Although methods and materials similar or equivalent to those
described herein can be used in the practice or testing of the
present disclosure, various suitable methods and materials are
described below. The materials, methods, and examples are
illustrative only and not intended to be limiting.

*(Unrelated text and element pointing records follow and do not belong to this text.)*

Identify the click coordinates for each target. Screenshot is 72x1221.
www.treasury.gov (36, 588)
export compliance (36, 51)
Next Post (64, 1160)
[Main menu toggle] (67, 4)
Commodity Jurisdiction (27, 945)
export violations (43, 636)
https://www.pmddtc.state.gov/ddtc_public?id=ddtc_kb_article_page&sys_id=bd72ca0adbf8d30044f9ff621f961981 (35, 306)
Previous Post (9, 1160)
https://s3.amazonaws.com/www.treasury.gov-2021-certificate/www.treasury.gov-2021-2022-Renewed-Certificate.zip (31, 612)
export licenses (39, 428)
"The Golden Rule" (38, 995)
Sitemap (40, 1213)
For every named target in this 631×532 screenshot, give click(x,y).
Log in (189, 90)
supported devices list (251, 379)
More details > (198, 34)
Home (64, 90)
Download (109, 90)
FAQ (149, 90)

[0060] As disclosed herein, a number of ranges of values are
provided. It is understood that each intervening value, to the
tenth of the unit of the lower limit, unless the context clearly
dictates otherwise, between the upper and lower limits of that
range is also specifically disclosed. Each smaller range between
any stated value or intervening value in a stated range and any
other stated or intervening value in that stated range is
encompassed within the invention. The upper and lower limits of
these smaller ranges may independently be included or excluded in
the range, and each range where either, neither, or both limits are
included in the smaller ranges is also encompassed within the
invention, subject to any specifically excluded limit in the stated
range. Where the stated range includes one or both of the limits,
ranges excluding either or both of those included limits are also
included in the invention.
[0061] The term "about" generally refers to plus or minus 10% of
the indicated number. For example, "about 10%" may indicate a range
of 9% to 11%, and "about 20" may mean from 18 to 22. Other meanings
of "about" may be apparent from the context, such as rounding off,
so, for example "about 1" may also mean from 0.5 to 1.4. Similarly,
"about 0.2" may encompass a value from 0.18 to 0.22.
[0062] As used herein, the singular forms "a," "an," and "the"
include plural reference, and vice versa, any plural forms include
singular reference, unless the context clearly dictates
otherwise.
[0063] The terms "comprising," "having," "including," and
"containing," or the like, are to be construed as open-ended terms
(i.e., meaning "including, but not limited to,") unless otherwise
noted.
[0064] As used herein, "micelle" refers to aggregates formed by a
biodegradable amphiphilic polymer(s) similarly as surfactants
typically form in an aqueous composition, typically when the
surfactant is used at a concentration above the critical micelle
concentration (CMC). In micelles, the hydrophilic portions of the
amphiphilic polymer (surfactant) molecules contact the aqueous or
the water phase, while the hydrophobic portions form the core of
the micelle, which can encapsulate non-polar (hydrophobic)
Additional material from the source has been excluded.